INSTRUCTIONS TO FOLLOW: Here the job is to print only the lines from the one containing "Viewport: 371px width, 409px height." to the end of the entries, both included, exactly as they stand, with pictures excluded.

(Data records)
========================================
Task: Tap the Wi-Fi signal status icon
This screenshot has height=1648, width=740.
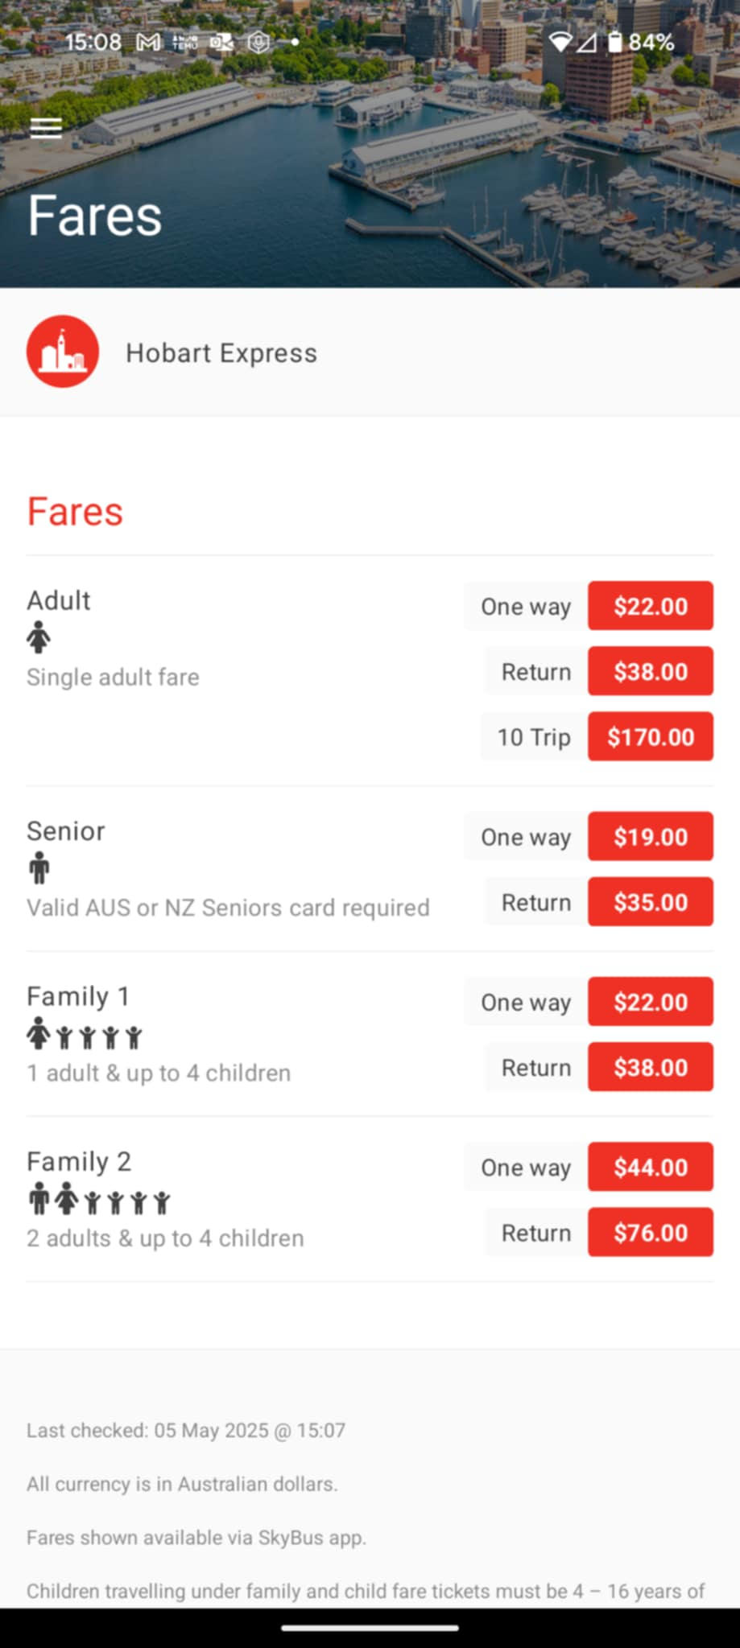Action: point(560,42)
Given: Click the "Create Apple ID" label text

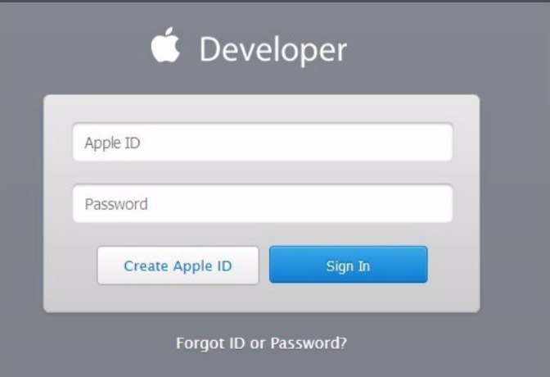Looking at the screenshot, I should coord(178,266).
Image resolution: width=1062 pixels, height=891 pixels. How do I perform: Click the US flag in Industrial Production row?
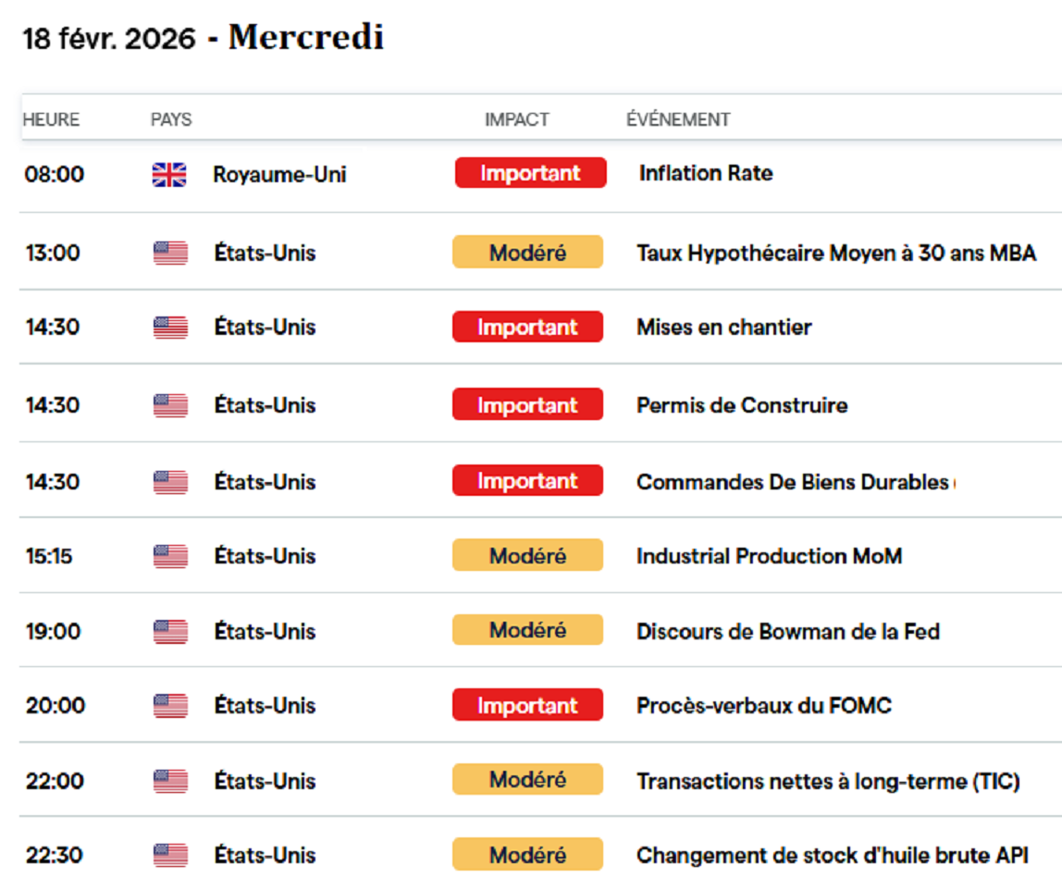(170, 556)
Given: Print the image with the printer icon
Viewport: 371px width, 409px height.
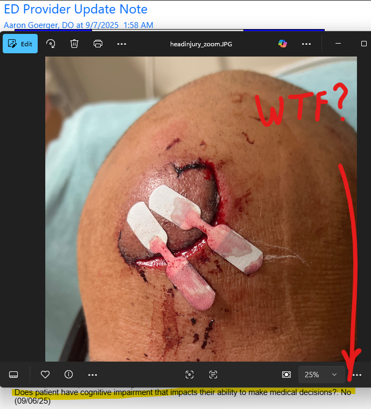Looking at the screenshot, I should coord(98,44).
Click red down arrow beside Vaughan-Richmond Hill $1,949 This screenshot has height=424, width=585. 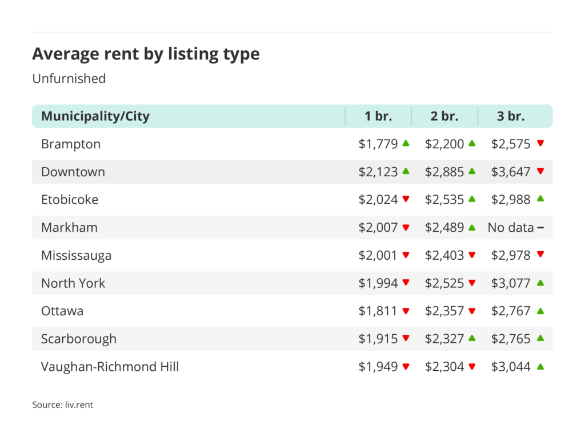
========================================
COMPLETED EXERCISE:
Viewport: 371px width, 409px height.
Looking at the screenshot, I should coord(98,44).
Click red down arrow beside Vaughan-Richmond Hill $1,949 This screenshot has height=424, width=585. 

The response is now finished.